Tuesday, October 15, 2013

Morning Market Update


Tuesday’s bond market has opened in negative territory following encouraging news out of Washington D.C. over the long weekend. The stock markets are showing losses as they were able to react to that same news during trading yesterday. The Dow is currently down 76 points during early trading while the Nasdaq has lost 10 points.

There is no relevant economic data scheduled for release today. There were a handful or reports that were set to be posted this week, but several of them will be delayed due to the government shutdown. It will prevent September’s Consumer Price Index (tomorrow), Housing Starts and Industrial Production reports (Thursday) from being released. The CPI measures inflation at the consumer level of the economy, so it is considered very important to the bond market and will be missed. The other two releases are generally considered to be moderately important to the bond and mortgage markets but still can affect mortgage rates if they show significant surprises.

This morning’s bond weakness is mostly a result of rumors of progress in Washington that may end the 15-day shutdown in the immediate future and push back the debt ceiling issue until early next year. It appears that the parties are considering a deal that they all can live with, but it is too soon to consider it a sure thing. Therefore, we should remain cautious towards the markets and mortgage rates and expect to see some volatility as news evolves on the matter. Generally speaking, a resolution would be negative for bonds and mortgage rates and positive for stocks. If a hurdle pops up that makes the deal less likely to pass the House, Senate and White House, then bonds should strengthen enough to improve mortgage pricing.
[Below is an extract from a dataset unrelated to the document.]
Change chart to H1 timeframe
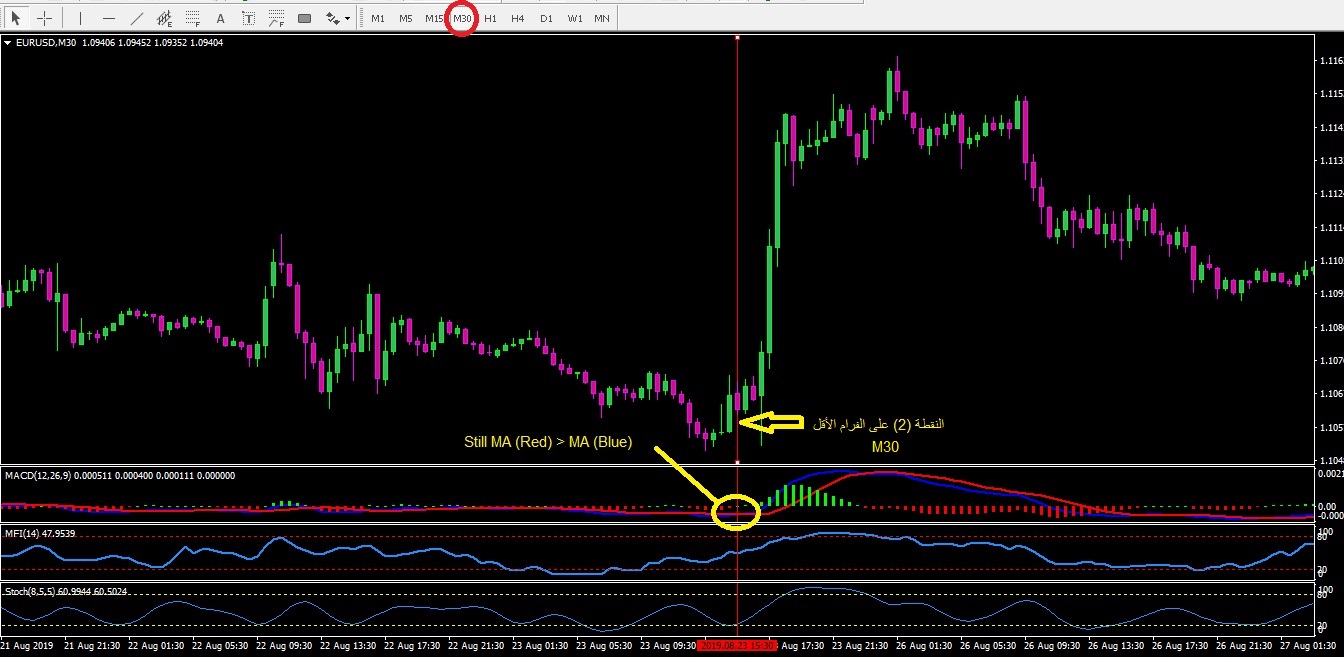The width and height of the screenshot is (1344, 657). click(x=490, y=18)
The Fed Beige Book is one of the reports that we should get regardless of the shutdown status because the Fed is self-funded. It will be posted at 2:00 PM ET tomorrow, so any reaction will come during afternoon trading. This report is named simply after the color of its cover and details economic conditions throughout the U.S. by Fed region. Its’ contents are relied upon heavily by the Federal Reserve when determining monetary policy at their FOMC meetings. If it reveals stronger or noticeably weaker signs of economic growth from the last release, we could see bond prices move and mortgage rates revise tomorrow afternoon. Signs of stronger growth would be negative for rates while much weaker conditions than the previous release would be favorable for the bond market and mortgage shoppers.

Overall, look for news out of Washington to be the biggest influence on bond trading and mortgage rates since we will not be getting some of the regularly-scheduled economic data. Partly because a resolution appears to be possible in the immediate future, I believe there is much more risk by floating an interest rate than potential reward if closing in the next couple weeks. Therefore, please proceed cautiously if still floating a rate and maintain contact with your mortgage professional, especially until we see an end to the stalemate in Congress.